NAIST 奈良先端科学技術大学院大学 物質創成科学研究科 ~光ナノサイエンス~

センシングデバイス研究室の中村文耶君(博士前期課程2年)が第64回応用物理学会春季学術講演会において放射線分科会学生ポスター賞を受賞

2017年3月14-17日にパシフィコ横浜にて開催されました第64回応用物理学会春季­

学術講演会において、センシングデバイス研究室の中村(博士前期課程1年)が放射線分科会の学生ポスター賞を受賞しました。同賞は66件のポスター発表の中から6名の優秀者に授与されました。

Nd添加透明セラミックスCaF2のシンチレーションおよびドシメータ特性の評価

中村 文耶(M1)、加藤 匠 (M2)、岡田 豪(助教)、河口範明(准教授)、福田健太郎(トクヤマ)、柳田 健之(教授)

今回はこのような素晴らしい賞を受賞でき、感謝と喜びの気持ちでいっぱいです。御指導頂いた柳田教授、河口准教授、岡田助教をはじめセンシングデバイス研究室のメンバーに深く御礼申し上げます。このたびの受賞を励みとし、これからも精一杯日々の研究に取り組んで参りたいと思います。

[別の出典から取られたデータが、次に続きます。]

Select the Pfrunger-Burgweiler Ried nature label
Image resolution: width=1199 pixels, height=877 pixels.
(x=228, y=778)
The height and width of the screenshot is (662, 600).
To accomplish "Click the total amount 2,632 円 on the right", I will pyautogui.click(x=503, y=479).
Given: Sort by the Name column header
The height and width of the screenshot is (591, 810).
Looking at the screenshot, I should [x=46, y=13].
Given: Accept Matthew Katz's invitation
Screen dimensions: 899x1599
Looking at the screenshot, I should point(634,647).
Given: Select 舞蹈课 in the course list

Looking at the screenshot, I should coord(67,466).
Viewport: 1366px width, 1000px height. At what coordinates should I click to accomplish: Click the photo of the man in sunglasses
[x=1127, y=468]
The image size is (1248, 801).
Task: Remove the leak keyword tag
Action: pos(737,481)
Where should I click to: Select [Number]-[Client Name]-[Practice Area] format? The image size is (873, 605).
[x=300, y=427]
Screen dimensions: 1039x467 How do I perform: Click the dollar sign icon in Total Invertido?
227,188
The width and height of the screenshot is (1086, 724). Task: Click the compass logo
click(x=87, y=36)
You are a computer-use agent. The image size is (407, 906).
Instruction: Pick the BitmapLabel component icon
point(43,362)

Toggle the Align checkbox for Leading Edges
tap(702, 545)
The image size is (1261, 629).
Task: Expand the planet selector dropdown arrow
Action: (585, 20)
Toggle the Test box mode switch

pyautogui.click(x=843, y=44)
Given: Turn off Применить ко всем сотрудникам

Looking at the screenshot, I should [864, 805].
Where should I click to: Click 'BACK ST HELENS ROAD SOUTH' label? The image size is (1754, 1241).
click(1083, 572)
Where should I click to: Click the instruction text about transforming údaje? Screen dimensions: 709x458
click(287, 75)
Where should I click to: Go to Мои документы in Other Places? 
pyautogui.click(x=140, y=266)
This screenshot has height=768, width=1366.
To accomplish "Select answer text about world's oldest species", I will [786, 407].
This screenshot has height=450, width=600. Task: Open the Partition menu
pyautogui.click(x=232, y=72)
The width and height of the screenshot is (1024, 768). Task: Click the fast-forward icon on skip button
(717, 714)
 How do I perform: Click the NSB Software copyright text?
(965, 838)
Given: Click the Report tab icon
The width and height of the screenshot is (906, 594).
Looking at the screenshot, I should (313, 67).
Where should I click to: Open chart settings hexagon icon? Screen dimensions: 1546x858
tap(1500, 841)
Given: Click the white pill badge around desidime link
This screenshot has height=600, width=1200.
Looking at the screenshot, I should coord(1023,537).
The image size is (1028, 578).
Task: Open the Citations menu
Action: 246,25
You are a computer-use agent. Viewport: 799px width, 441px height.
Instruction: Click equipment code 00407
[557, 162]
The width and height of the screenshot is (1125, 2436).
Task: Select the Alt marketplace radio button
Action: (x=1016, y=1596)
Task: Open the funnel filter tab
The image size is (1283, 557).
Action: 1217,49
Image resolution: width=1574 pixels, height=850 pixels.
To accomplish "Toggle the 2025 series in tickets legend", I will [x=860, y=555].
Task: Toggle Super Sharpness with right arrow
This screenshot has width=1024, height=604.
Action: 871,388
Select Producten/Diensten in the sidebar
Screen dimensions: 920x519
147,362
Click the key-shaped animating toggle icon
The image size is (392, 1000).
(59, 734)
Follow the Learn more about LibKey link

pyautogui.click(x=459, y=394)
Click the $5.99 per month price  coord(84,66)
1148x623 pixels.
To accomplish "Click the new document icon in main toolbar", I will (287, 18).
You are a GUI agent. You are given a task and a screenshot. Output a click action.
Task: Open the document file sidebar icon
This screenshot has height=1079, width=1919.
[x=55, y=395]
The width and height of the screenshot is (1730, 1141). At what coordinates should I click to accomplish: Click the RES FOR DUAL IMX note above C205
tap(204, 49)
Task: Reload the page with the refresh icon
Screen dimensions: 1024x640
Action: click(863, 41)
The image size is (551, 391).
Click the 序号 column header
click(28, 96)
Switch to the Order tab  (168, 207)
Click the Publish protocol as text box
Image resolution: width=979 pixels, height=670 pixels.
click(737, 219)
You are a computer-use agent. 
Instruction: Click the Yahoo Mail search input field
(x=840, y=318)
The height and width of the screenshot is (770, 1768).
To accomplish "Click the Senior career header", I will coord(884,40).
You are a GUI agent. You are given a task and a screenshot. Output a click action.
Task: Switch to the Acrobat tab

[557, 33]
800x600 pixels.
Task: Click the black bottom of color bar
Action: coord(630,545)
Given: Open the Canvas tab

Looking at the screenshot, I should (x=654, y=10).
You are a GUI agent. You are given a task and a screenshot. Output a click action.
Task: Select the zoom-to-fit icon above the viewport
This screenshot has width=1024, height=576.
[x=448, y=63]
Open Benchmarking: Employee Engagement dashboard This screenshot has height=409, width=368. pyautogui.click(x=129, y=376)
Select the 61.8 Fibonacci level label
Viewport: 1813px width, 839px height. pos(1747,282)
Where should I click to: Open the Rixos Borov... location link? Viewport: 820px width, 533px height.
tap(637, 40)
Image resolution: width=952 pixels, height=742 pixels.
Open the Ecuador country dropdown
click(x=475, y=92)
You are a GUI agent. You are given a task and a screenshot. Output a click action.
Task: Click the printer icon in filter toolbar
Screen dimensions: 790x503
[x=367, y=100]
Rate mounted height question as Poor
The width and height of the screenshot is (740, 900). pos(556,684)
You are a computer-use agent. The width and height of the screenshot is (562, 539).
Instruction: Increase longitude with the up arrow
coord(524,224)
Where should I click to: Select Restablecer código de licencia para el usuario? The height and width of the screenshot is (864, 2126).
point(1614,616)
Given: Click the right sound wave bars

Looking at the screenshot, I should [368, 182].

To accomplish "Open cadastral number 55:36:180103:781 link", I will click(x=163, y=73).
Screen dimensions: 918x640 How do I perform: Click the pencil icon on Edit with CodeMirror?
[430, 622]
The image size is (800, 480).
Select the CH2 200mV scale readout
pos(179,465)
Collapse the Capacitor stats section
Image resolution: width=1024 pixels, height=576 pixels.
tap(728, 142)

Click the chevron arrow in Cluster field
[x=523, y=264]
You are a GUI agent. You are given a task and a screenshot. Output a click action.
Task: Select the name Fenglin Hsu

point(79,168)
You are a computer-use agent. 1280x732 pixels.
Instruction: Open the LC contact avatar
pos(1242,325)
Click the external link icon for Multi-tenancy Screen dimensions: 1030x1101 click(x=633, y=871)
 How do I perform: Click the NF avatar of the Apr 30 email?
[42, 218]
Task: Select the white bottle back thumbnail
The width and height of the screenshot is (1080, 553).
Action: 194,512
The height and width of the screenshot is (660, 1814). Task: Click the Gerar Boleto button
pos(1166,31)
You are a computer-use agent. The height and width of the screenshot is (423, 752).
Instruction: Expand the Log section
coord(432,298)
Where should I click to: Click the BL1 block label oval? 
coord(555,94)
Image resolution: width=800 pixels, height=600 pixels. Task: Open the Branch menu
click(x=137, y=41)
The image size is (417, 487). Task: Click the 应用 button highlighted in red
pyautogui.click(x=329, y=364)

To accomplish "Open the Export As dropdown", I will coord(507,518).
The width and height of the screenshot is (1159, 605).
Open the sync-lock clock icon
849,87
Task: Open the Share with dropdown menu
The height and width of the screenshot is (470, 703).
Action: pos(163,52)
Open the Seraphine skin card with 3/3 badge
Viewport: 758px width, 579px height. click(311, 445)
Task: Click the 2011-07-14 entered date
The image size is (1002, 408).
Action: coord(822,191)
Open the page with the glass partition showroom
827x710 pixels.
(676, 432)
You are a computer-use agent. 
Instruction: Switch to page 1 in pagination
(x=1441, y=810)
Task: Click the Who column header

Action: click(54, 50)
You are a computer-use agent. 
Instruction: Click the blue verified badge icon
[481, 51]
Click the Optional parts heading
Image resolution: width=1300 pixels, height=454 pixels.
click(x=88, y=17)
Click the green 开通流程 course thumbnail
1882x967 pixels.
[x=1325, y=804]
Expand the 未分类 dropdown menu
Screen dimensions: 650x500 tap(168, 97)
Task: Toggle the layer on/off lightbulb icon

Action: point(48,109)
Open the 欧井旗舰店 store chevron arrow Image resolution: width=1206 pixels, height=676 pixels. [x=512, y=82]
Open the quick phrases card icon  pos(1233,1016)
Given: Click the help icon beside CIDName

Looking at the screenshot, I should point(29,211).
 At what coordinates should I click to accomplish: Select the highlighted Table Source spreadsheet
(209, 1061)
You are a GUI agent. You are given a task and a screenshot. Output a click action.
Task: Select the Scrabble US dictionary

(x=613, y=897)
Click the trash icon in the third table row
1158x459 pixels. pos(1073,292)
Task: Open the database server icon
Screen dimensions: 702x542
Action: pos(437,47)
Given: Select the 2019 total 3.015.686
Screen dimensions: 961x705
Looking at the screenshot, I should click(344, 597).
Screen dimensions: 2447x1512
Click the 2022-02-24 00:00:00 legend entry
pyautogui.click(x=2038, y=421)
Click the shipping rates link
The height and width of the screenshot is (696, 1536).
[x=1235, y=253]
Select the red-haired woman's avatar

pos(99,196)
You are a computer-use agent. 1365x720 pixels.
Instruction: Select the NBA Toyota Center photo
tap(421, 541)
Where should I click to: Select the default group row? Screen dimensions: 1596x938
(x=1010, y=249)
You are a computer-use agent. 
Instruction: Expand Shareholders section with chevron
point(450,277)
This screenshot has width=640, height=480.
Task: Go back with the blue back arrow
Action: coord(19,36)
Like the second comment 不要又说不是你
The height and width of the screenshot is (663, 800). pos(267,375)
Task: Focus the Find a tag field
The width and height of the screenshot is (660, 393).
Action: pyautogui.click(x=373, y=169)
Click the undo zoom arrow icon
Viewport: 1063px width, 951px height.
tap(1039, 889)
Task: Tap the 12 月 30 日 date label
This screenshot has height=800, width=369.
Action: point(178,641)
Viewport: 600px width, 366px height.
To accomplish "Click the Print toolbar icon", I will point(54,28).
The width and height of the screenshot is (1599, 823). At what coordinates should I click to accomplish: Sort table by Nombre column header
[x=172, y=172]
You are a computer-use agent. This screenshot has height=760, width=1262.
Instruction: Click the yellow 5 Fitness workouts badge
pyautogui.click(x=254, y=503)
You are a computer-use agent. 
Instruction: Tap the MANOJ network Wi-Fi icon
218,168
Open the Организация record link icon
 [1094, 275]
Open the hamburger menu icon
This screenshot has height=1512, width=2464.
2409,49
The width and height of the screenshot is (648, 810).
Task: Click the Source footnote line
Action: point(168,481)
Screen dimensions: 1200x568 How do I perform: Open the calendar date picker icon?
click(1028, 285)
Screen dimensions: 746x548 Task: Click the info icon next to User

シンチレータ及びドシメータは放射線検出に用いられる蛍光材料の一つであり、放射線のエネルギーを吸収して低エネルギーの光子に変換する機能を持つ素子であります。Nd添加CaF2はNdの3価に起因した発光を示すことが知られており、シンチレーション材料として、宇宙物理学などにおいて注目されております。また、CaF2は人体軟組織の実効原子番号と近い実効原子番号を持つことから、トシメータ材料としても研究が盛んです。本研究では、Nd添加透明セラミックCaF2を開発し、 X 線に対するシンチレータ、ドシメータ特性の評価を行いました。その結果から、Nd添加透明セラミックCaF2は、ドシメータ特性において、低線量まで計測可能な優れた特性を示すことを明らかにしました。